We have currently appointed, as Sub-Processors, the third parties listed in Annex 3 to this DPA. If you have an active account with us, we will notify you at least 30 days prior to adding or replace any Sub-Processors.
Where we engage Sub-Processors, we will impose data protection terms on the Sub-Processors that provide at least the same level of protection for Personal Data as those in this DPA (including, where appropriate, the Standard Contractual Clauses), to the extent applicable to the nature of the services provided by such Sub-Processors. We will remain responsible for each Sub-Processor’s compliance with the obligations of this DPA and for any acts or omissions of such Sub-Processor that cause us to breach any of its obligations under this DPA.
5. Data Transfers
You acknowledge and agree that we may access and Process Personal Data on a global basis as necessary to provide our services in accordance with the Agreement, and in particular that Personal Data may be transferred to and Processed by Behold in the United States and to other jurisdictions where Sub-Processors have operations. Wherever Personal Data is transferred outside its country of origin, each party will ensure such transfers are made in compliance with the requirements of Data Protection Laws.
6. Additional Provisions for European Data
a. Scope. This ‘Additional Provisions for European Data’ section will apply only with respect to European Data.
b. Roles of the Parties. When Processing European Data in accordance with your Instructions, the parties acknowledge and agree that you are the Controller of European Data and we are the Processor.

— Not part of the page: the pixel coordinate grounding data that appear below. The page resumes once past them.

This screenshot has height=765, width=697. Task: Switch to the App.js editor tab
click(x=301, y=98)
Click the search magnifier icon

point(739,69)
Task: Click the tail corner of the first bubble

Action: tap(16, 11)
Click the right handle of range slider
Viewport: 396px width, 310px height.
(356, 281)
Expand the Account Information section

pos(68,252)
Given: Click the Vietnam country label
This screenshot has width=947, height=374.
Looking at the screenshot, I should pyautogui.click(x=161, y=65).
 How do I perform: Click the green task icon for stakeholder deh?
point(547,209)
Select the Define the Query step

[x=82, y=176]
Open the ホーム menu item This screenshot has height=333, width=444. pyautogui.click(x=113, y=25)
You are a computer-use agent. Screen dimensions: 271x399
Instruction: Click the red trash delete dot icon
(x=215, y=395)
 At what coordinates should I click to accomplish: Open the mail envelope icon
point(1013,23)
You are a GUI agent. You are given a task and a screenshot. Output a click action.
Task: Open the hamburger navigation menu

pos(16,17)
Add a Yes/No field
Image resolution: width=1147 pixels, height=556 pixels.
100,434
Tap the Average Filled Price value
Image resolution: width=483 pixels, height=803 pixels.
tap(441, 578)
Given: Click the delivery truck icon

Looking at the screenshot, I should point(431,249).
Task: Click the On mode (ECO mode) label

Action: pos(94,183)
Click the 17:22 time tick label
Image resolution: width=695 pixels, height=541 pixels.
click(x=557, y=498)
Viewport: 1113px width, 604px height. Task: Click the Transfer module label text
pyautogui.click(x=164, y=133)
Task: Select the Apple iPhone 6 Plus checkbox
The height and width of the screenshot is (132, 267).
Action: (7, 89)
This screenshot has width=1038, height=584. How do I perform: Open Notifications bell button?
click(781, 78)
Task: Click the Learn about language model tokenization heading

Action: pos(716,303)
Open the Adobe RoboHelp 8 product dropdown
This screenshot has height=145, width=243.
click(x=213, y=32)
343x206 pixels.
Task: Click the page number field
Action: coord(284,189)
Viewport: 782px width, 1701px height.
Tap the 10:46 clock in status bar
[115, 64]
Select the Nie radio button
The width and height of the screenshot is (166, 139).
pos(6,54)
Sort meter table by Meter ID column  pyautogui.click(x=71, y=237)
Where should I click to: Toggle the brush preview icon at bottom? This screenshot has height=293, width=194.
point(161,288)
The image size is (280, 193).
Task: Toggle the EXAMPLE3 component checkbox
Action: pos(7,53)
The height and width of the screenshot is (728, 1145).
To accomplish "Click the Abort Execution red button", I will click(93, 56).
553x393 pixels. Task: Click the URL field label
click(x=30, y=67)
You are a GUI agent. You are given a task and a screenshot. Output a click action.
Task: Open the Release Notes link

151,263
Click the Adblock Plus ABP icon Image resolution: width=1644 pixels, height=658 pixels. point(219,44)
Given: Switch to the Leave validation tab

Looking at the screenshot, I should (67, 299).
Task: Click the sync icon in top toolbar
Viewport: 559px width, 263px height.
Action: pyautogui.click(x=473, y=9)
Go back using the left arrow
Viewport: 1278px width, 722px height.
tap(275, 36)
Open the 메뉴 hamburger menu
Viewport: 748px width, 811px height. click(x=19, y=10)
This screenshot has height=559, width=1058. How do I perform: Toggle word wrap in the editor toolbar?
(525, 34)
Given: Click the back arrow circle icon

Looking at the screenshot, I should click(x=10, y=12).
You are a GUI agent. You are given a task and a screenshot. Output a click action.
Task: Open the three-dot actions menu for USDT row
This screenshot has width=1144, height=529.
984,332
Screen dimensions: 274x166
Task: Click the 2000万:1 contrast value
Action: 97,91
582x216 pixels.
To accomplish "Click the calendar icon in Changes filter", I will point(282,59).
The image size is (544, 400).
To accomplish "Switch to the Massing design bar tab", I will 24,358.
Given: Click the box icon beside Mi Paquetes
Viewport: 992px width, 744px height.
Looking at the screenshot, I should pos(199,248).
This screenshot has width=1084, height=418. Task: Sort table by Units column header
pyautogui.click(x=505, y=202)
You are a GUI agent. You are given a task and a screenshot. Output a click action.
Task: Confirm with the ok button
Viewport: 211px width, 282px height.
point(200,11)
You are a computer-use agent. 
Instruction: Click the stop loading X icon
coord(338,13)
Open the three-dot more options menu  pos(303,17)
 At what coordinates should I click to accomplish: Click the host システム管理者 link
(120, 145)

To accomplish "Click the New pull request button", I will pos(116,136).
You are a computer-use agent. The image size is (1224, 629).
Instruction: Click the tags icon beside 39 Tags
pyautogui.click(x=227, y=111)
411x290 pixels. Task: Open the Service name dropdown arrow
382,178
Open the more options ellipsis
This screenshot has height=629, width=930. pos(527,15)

c. Instructions. If we believe that your Instruction infringes European Data Protection Laws (where applicable), we will inform you without delay.
d. Objection to New Sub-Processors. We will give you the opportunity to object to the engagement of new Sub-Processors on reasonable grounds relating to the protection of Personal Data within 30 days of notifying you in accordance with the ‘Sub-Processors’ section. If you do notify us of such an objection, the parties will discuss your concerns in good faith with a view to achieving a commercially reasonable resolution. If no such resolution can be reached, we will, at our sole discretion, either not appoint the new Sub-Processor, or permit you to suspend or terminate the affected services in accordance with the termination provisions of the Agreement without liability to either party (but without prejudice to any fees incurred by you prior to suspension or termination). The parties agree that by complying with this sub-section (d), Behold fulfills its obligations under Sections 9 of the Standard Contractual Clauses.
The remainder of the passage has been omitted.